Hardware-Efficient Photonic Tensor Core: Accelerating Deep Neural Networks with Structured Compression
- URL: http://arxiv.org/abs/2502.01670v2
- Date: Wed, 23 Jul 2025 07:39:55 GMT
- Title: Hardware-Efficient Photonic Tensor Core: Accelerating Deep Neural Networks with Structured Compression
- Authors: Shupeng Ning, Hanqing Zhu, Chenghao Feng, Jiaqi Gu, David Z. Pan, Ray T. Chen,
- Abstract summary: We introduce a block-circulant photonic tensor core for a structure-compressed optical neural network (StrC-ONN) architecture.<n>This work explores a new pathway toward practical and scalable ONNs, highlighting a promising route to address future computational efficiency challenges.
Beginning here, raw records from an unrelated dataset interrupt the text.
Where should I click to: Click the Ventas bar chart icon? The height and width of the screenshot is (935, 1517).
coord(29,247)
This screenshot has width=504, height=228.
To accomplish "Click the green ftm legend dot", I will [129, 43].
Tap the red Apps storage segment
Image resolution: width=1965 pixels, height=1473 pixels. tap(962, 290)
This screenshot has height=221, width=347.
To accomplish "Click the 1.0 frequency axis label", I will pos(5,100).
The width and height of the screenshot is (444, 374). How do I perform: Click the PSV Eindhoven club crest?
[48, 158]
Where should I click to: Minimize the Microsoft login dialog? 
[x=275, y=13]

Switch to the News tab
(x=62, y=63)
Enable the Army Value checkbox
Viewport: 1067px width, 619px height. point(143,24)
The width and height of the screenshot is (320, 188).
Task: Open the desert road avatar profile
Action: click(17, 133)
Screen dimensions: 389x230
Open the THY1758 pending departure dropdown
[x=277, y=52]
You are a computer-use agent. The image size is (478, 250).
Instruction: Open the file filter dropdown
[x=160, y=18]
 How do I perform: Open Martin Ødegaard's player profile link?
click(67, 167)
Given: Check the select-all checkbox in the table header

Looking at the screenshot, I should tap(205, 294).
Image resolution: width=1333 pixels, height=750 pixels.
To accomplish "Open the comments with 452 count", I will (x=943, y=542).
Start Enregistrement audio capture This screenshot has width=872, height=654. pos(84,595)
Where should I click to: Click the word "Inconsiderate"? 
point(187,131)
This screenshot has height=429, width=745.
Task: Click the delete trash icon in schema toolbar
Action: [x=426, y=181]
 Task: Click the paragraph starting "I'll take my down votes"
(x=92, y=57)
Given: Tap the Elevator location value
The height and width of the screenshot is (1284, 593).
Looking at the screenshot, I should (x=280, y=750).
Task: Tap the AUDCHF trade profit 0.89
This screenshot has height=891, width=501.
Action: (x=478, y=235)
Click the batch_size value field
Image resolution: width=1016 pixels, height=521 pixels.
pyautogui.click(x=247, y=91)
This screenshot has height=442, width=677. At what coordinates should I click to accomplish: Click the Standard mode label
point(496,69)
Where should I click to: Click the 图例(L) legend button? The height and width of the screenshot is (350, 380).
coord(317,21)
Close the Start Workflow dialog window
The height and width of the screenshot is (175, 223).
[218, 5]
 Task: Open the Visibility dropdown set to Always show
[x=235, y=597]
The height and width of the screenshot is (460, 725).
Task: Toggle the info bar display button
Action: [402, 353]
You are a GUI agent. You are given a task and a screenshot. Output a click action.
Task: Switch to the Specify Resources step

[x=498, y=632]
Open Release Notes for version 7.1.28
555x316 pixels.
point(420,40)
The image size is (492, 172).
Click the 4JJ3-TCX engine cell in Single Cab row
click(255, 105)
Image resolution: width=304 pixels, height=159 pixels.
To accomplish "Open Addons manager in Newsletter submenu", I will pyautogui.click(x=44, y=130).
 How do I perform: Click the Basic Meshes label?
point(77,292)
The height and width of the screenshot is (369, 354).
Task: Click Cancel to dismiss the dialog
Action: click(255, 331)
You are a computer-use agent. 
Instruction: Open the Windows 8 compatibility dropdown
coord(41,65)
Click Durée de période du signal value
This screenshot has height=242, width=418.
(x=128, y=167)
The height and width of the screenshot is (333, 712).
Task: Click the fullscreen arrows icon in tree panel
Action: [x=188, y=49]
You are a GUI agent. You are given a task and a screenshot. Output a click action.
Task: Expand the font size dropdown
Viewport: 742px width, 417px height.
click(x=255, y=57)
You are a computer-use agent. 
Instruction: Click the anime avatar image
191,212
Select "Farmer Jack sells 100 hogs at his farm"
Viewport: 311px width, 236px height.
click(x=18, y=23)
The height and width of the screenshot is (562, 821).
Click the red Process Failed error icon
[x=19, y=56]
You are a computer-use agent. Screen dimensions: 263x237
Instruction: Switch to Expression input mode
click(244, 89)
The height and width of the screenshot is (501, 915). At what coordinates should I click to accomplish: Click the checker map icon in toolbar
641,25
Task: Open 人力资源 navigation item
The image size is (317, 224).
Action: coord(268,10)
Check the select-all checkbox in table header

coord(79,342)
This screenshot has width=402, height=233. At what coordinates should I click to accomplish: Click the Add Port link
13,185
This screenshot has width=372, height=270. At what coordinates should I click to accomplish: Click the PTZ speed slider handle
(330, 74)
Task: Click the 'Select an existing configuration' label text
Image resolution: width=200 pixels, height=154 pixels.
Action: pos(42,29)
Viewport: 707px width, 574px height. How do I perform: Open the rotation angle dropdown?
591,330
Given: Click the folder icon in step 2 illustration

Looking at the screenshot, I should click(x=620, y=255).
- Score: 15.665630650382226
- License: http://arxiv.org/licenses/nonexclusive-distrib/1.0/
- Abstract: The rapid growth in computing demands, particularly driven by artificial intelligence applications, has begun to exceed the capabilities of traditional electronic hardware. Optical computing offers a promising alternative due to its parallelism, high computational speed, and low power consumption. However, existing photonic integrated circuits are constrained by large footprints, costly electro-optical interfaces, and complex control mechanisms, limiting the practical scalability of optical neural networks (ONNs). To address these limitations, we introduce a block-circulant photonic tensor core for a structure-compressed optical neural network (StrC-ONN) architecture. The structured compression technique substantially reduces both model complexity and hardware resources without sacrificing the versatility of neural networks, and achieves accuracy comparable to uncompressed models. Additionally, we propose a hardware-aware training framework to compensate for on-chip nonidealities to improve model robustness and accuracy. Experimental validation through image processing and classification tasks demonstrates that our StrC-ONN achieves a reduction in trainable parameters of up to 74.91%,while still maintaining competitive accuracy levels. Performance analyses further indicate that this hardware-software co-design approach is expected to yield a 3.56 times improvement in power efficiency. By reducing both hardware requirements and control complexity across multiple dimensions, this work explores a new pathway toward practical and scalable ONNs, highlighting a promising route to address future computational efficiency challenges.